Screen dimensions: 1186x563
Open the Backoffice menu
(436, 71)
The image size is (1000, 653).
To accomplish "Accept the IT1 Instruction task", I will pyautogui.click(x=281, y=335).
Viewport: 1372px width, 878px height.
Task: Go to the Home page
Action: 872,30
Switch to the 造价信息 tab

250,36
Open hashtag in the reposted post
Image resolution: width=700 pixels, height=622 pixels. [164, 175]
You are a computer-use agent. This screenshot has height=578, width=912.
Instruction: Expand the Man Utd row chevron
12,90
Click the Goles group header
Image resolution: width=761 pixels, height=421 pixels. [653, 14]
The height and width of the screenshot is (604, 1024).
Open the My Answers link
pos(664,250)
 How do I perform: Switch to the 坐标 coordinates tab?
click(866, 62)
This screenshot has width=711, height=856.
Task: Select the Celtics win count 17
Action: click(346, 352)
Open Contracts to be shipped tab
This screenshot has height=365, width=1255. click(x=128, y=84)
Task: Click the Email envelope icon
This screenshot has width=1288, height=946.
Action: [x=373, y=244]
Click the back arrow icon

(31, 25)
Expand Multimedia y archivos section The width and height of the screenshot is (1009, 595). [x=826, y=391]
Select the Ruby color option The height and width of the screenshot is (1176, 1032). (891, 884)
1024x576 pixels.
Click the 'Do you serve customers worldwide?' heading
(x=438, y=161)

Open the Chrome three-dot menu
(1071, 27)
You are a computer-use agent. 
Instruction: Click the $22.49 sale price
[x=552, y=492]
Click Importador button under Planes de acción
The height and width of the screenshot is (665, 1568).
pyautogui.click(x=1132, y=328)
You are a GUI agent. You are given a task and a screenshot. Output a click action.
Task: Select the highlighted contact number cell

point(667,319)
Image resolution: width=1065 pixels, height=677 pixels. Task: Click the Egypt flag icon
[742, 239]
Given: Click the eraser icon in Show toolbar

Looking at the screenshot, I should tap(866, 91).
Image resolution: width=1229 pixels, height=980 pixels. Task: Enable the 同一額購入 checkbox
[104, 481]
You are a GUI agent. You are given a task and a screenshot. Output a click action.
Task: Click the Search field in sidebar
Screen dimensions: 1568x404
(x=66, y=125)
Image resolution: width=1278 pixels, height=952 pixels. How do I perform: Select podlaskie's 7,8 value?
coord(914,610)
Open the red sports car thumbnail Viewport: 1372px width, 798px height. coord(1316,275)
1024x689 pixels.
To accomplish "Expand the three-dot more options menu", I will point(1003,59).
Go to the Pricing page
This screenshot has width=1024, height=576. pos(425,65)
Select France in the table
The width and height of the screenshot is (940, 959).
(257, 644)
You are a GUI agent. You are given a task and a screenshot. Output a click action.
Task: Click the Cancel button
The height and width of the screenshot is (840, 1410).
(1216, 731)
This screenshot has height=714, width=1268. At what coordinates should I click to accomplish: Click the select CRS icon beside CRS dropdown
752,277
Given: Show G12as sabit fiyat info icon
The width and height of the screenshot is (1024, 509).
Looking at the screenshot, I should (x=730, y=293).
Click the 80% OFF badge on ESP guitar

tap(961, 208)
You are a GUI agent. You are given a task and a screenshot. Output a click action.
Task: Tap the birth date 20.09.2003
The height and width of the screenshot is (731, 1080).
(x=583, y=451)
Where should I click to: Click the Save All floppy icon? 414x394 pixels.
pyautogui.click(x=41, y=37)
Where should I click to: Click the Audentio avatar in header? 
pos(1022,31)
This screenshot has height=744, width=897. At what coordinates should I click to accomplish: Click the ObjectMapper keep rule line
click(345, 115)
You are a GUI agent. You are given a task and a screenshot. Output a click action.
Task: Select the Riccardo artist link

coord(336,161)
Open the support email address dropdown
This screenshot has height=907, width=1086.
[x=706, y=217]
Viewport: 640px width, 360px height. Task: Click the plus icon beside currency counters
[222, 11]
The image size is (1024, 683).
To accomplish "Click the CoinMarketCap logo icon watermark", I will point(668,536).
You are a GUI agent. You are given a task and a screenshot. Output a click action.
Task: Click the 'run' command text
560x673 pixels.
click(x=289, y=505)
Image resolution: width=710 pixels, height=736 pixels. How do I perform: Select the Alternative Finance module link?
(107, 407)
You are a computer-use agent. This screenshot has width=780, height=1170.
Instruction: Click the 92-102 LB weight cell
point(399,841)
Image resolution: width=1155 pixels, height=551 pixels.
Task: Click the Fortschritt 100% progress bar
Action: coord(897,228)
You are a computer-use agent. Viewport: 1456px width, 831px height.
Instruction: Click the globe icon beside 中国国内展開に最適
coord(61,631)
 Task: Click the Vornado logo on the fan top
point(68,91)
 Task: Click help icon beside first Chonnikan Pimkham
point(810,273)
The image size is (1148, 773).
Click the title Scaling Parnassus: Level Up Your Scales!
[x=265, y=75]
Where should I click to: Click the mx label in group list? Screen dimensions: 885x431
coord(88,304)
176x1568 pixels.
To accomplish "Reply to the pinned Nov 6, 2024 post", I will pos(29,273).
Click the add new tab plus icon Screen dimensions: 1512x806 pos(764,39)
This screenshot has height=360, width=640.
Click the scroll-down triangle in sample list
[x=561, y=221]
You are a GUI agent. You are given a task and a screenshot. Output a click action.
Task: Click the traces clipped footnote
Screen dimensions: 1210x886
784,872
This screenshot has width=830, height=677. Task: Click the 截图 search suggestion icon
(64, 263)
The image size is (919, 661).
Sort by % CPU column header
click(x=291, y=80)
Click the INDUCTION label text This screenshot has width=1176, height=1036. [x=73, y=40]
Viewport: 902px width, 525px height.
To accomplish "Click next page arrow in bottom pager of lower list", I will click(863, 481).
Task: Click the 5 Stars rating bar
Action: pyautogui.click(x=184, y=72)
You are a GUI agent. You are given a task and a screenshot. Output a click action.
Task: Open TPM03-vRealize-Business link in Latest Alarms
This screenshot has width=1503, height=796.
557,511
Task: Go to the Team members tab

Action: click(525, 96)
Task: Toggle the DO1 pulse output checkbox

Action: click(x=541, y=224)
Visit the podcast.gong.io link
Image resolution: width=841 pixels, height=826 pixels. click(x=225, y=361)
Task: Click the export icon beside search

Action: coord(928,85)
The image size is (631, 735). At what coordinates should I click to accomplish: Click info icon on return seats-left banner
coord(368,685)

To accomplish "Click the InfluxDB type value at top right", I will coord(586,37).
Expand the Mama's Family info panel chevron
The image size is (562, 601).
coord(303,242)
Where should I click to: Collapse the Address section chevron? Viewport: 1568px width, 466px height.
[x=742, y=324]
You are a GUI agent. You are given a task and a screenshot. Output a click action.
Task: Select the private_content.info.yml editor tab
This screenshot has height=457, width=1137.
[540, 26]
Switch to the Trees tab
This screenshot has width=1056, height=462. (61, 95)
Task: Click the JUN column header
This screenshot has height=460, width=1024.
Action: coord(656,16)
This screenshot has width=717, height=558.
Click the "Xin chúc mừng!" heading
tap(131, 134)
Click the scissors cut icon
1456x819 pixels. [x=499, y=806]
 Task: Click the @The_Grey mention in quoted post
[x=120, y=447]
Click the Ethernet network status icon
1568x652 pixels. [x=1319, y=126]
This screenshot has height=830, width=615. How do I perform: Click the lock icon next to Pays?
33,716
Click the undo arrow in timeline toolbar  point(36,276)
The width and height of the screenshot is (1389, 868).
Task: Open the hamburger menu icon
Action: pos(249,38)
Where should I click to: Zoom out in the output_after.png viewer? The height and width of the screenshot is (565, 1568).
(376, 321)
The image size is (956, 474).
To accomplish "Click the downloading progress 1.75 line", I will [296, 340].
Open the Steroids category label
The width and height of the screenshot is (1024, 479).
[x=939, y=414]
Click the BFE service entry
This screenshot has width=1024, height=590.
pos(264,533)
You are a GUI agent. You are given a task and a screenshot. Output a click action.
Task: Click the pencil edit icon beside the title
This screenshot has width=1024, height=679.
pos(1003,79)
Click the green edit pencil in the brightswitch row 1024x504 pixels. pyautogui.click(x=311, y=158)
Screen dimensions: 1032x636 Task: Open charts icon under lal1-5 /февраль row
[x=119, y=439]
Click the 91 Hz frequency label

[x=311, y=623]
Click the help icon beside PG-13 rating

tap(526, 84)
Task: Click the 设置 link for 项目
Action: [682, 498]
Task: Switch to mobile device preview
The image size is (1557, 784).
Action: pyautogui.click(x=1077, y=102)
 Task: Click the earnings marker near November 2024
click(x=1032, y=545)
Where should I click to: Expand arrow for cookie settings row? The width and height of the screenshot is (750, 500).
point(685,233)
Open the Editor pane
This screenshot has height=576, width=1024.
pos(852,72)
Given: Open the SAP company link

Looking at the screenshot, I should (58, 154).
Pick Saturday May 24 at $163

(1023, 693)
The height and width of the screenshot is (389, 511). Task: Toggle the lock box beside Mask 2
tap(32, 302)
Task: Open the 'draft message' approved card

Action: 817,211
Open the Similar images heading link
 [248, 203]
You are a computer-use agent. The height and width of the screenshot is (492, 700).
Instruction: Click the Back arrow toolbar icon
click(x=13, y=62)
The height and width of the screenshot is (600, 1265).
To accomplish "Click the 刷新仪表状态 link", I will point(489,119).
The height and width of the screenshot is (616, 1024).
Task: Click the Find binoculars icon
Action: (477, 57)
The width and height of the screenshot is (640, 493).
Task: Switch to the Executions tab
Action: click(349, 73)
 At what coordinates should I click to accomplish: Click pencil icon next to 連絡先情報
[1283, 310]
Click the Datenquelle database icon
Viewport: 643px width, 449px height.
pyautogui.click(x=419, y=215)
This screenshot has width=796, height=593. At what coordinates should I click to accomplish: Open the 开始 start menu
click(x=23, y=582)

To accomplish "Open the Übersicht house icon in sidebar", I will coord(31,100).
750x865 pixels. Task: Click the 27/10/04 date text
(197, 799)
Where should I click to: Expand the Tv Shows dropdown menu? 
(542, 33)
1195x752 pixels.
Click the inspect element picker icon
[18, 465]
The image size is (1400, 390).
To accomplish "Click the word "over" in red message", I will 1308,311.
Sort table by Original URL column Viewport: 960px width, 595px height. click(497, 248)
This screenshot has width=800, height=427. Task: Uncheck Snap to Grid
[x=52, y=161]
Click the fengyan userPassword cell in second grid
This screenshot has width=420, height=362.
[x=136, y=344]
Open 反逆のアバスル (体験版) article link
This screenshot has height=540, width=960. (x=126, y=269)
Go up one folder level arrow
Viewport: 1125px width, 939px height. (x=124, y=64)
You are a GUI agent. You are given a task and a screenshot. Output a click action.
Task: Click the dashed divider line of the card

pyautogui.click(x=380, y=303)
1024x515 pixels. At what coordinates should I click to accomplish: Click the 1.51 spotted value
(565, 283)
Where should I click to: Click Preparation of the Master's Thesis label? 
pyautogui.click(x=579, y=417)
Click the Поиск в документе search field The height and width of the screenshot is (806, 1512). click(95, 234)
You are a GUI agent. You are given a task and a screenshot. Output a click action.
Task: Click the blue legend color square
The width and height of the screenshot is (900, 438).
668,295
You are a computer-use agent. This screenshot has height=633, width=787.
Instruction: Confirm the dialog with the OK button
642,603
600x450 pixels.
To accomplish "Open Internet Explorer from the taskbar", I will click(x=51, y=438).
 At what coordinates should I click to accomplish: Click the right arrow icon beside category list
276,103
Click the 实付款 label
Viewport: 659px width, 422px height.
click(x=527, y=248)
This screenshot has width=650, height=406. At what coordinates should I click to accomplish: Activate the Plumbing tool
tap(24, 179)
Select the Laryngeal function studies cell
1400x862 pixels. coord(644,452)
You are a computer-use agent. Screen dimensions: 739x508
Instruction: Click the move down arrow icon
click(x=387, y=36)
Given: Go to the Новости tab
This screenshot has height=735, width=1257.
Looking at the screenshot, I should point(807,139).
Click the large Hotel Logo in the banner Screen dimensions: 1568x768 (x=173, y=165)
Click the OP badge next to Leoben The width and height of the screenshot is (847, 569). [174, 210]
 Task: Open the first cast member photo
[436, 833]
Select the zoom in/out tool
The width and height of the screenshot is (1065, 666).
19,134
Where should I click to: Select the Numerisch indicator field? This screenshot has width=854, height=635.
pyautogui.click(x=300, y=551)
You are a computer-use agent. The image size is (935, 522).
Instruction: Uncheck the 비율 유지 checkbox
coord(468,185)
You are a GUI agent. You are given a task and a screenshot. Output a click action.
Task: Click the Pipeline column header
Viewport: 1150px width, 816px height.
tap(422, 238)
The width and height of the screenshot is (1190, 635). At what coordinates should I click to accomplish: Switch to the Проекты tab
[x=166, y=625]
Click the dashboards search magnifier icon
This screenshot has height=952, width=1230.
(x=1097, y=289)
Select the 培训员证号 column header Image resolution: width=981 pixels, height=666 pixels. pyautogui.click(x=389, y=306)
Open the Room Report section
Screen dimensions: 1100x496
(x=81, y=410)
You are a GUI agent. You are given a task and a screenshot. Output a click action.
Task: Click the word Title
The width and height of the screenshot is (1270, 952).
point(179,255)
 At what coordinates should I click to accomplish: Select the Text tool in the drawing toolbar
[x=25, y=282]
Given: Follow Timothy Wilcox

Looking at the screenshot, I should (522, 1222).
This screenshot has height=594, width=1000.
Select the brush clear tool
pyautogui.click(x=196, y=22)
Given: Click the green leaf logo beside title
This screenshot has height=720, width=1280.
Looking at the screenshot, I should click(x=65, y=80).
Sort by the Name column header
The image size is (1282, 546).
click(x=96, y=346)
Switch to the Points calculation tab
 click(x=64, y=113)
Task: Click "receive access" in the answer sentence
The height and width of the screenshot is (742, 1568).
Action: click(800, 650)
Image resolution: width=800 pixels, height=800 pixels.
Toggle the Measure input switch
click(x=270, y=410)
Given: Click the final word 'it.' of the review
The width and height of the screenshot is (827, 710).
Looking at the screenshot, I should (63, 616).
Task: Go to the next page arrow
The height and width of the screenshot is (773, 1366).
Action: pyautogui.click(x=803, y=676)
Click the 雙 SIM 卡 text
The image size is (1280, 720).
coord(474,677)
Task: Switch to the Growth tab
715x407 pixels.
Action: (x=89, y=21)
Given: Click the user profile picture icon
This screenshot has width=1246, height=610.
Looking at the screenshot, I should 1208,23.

▸ **THE TASK**
Beginning at the top of the data, extract each line through the line containing "has height=578, width=912." and return those lines exactly, with nothing added.

▸ **RESULT BELOW**
Screen dimensions: 1186x563
Open the Backoffice menu
(436, 71)
The image size is (1000, 653).
To accomplish "Accept the IT1 Instruction task", I will pyautogui.click(x=281, y=335).
Viewport: 1372px width, 878px height.
Task: Go to the Home page
Action: 872,30
Switch to the 造价信息 tab

250,36
Open hashtag in the reposted post
Image resolution: width=700 pixels, height=622 pixels. [164, 175]
You are a computer-use agent. This screenshot has height=578, width=912.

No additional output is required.